Illustration à Ecueillé, dans l’Indre, où l’agence bancaire doit fermer définitivement ce vendredi au grand dam des 1.200 habitants de la commune. « Je suis déçue. Je venais toutes les semaines s’il fallait. Pour les comptes, pour tout », regrette Thérèse, 84 ans, au micro de RTL.
« Au niveau national, il y a plusieurs centaines d’agences qui ont fermé. C’est 3% des agences qui ferment tous les ans.
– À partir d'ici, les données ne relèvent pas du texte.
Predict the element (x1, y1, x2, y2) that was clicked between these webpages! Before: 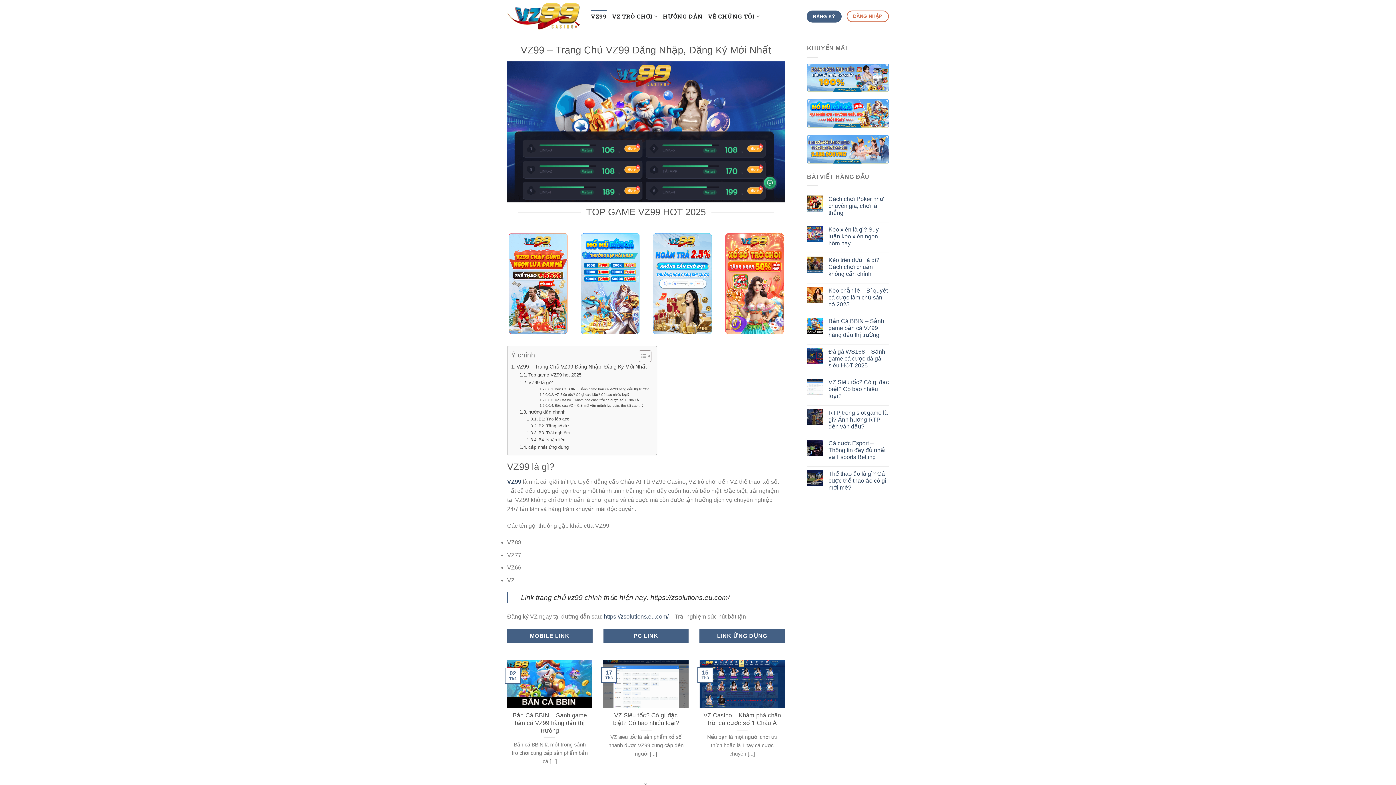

C’est le cas chez nos confrères de la Société Générale, du Crédit Mutuel mais c’est également le cas au Crédit Agricole », explique Samuel Mathieu, président national du Sneca (Syndicat national de l’entreprise Crédit Agricole), dans RTL Midi.
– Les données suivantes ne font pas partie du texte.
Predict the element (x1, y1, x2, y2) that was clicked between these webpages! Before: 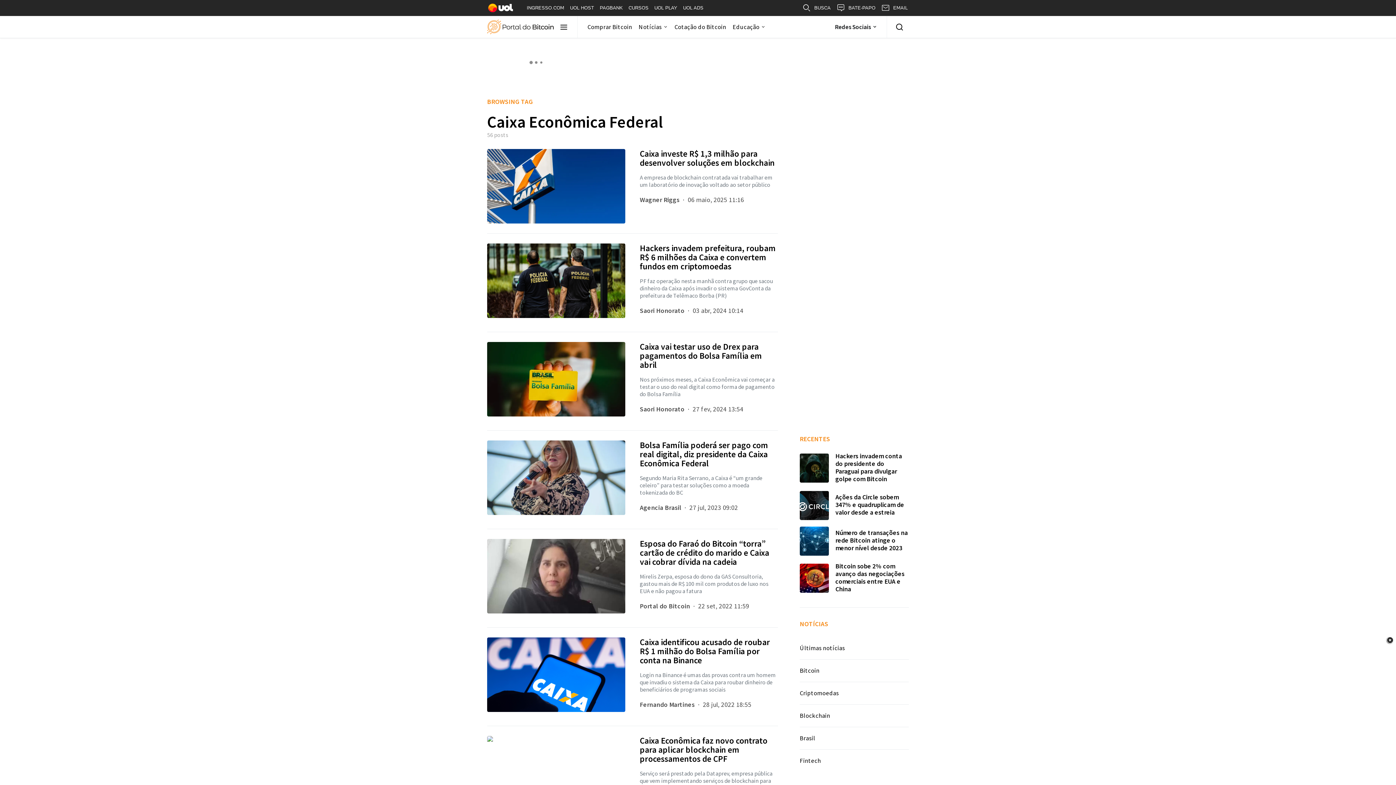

« Les banques poussent les clients à venir de moins en moins en agence »
Selon Samuel Mathieu, ces fermetures s’expliquent par le manque de clients physique au sein des agences. « Aujourd’hui, les clients viennent de moins en moins en agence rencontrer leurs conseillers ».
Le président national du Sneca met aussi d’autres raisons en avant, notamment « l’organisation ». « Les collègues ne peuvent quasiment pas faire de télétravail. Lorsqu’ils sont en congé, si jamais ils sont 3, il n’y en a plus que 2 pour tenir l’agence. Il suffit qu’il y en ait un qui tombe malade, c’est très très compliqué ».
Et d’ajouter sur l’absence de plus en plus répétée d’agent au sein des banques : « C’est vraiment un phénomène qui date d’il y a une vingtaine, trentaine d’années. Tout est maintenant digitalisé et les banques poussent aujourd’hui les clients à venir de moins en moins en agence ».